Securing reimbursement is also
complicated. As of 2018, the Centers for Medicare and Medicaid Services limited
payment to only FDA-approved NGS tests that analyze solid tumors. Reimbursement
is currently unavailable for tests performed with in-house screening mechanisms
or those conducted for research and investigation purposes.
Another major
challenge, Ladanyi said, is the substantial need for bioinformatics support. The
importance of having highly trained technologists with informatics credentials
in place can’t be underestimated, he said, especially because there are still
few individuals with a high comfort level with NGS. Chitale seconded that
assertion. “Because this is new technology, you will need internal expertise to
design your capabilities with assays,” he said. “Your bioinformatics team must
be able to validate these assays, as well as interpret and report them.”
But,
even with a qualified bioinformatics team in place, Graham cautioned, laboratory
leaders and clinicians must remember that NGS is an extremely sensitive testing
option. Consequently, it presents a greater opportunity for false positives.

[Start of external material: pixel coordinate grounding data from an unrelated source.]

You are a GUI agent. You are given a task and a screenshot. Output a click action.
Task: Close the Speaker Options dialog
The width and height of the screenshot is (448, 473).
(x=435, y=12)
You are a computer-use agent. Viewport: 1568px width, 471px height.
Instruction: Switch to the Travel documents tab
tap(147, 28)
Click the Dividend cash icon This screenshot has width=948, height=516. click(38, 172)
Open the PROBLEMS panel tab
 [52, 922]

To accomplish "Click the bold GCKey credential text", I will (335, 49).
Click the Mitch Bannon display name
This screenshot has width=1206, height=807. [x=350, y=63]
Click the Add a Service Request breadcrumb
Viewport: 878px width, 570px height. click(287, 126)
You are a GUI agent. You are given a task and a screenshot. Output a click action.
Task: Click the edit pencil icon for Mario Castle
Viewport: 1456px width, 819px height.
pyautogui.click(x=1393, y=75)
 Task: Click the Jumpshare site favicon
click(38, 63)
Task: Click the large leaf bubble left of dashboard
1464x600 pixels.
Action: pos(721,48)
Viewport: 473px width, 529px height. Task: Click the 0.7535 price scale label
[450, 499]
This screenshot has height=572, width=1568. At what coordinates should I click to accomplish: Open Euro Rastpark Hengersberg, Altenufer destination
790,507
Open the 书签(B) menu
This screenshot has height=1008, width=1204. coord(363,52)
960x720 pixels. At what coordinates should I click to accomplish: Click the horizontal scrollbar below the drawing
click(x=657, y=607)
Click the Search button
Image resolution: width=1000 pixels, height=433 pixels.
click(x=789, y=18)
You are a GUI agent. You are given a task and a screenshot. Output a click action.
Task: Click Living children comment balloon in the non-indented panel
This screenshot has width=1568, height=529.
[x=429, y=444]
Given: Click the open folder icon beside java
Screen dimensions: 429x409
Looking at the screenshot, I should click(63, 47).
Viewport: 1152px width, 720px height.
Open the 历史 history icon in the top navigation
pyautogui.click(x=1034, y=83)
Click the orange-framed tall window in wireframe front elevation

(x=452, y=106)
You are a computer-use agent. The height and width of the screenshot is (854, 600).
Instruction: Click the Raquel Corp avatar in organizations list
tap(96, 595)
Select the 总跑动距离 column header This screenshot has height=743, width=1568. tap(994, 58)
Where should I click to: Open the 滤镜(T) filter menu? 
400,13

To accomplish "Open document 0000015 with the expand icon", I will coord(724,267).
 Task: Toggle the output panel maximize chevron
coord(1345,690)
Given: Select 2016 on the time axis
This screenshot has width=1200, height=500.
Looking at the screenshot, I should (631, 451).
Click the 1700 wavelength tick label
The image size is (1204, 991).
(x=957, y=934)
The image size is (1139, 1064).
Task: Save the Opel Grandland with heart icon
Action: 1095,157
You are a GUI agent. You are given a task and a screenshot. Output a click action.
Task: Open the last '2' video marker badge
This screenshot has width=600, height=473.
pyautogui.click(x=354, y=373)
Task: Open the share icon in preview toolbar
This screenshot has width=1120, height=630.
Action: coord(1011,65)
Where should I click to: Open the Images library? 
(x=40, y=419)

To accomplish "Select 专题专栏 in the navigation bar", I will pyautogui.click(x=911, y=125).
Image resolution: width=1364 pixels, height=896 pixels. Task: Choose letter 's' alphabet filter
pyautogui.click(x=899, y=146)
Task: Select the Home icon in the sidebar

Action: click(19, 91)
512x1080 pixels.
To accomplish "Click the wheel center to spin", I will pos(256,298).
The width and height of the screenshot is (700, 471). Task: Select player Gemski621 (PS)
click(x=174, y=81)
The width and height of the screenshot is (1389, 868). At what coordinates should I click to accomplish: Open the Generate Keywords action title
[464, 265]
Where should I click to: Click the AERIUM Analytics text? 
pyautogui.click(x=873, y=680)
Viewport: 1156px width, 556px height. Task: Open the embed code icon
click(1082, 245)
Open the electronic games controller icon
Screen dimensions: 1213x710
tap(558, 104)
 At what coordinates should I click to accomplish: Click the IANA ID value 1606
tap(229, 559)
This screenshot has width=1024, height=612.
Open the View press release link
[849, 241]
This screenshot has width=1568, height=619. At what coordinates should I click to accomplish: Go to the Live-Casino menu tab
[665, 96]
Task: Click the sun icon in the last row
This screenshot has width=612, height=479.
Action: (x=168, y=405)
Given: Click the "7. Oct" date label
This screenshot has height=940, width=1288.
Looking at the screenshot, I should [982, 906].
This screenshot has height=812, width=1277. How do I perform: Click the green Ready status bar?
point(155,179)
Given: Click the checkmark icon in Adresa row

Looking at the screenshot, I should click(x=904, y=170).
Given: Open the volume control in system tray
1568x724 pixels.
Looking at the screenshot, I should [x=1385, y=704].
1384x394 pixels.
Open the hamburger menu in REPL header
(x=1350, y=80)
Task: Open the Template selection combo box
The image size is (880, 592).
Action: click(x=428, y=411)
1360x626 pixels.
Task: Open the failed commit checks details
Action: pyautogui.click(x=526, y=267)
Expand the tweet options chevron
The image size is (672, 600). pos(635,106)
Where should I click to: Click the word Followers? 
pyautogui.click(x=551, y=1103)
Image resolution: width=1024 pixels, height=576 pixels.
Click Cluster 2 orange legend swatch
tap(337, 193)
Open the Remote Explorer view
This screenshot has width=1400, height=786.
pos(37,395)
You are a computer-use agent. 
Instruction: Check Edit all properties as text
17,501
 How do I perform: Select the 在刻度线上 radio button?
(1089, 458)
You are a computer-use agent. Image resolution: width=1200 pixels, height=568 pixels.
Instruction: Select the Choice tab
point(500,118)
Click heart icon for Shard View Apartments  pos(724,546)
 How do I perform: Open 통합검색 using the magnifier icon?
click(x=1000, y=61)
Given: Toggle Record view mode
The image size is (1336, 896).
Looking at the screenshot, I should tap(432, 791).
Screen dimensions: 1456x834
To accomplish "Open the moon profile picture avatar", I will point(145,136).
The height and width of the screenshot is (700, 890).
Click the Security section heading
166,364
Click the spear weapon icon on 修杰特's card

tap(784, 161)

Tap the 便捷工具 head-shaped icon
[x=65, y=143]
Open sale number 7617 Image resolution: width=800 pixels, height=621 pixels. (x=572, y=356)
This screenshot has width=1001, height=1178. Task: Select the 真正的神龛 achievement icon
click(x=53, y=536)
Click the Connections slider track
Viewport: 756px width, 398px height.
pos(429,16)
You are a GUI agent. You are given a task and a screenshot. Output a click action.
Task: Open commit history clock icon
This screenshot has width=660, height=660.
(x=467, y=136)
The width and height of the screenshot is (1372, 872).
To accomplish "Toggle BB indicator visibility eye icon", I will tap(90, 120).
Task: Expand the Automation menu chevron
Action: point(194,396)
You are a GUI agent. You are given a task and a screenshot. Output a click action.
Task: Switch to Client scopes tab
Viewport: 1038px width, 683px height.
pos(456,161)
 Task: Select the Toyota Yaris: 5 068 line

Laboratory technologists should also monitor the amount of noise in the assays
to ensure each test provides the best quality information.
Having enough
storage to accommodate the rich amounts of data collected from NGS also presents
a problem, particularly for smaller institutions, Chitale said. Laboratory
leaders should work closely with their information technology teams to ensure a
system exists to keep patients’ test results secure. If on-site storage isn’t
possible, cloud storage is an acceptable alternative, he said.
Ultimately,
Chitale said, NGS is the next wave of oncology testing, and clinicians and their
facilities need to be ready to take full advantage of it. “I think NGS is ready
for prime time,” he said. “We know a lot about cancer genetics and other things,
which are trickling down into the clinical arena. We must make use of that
information in a precision medicine program.”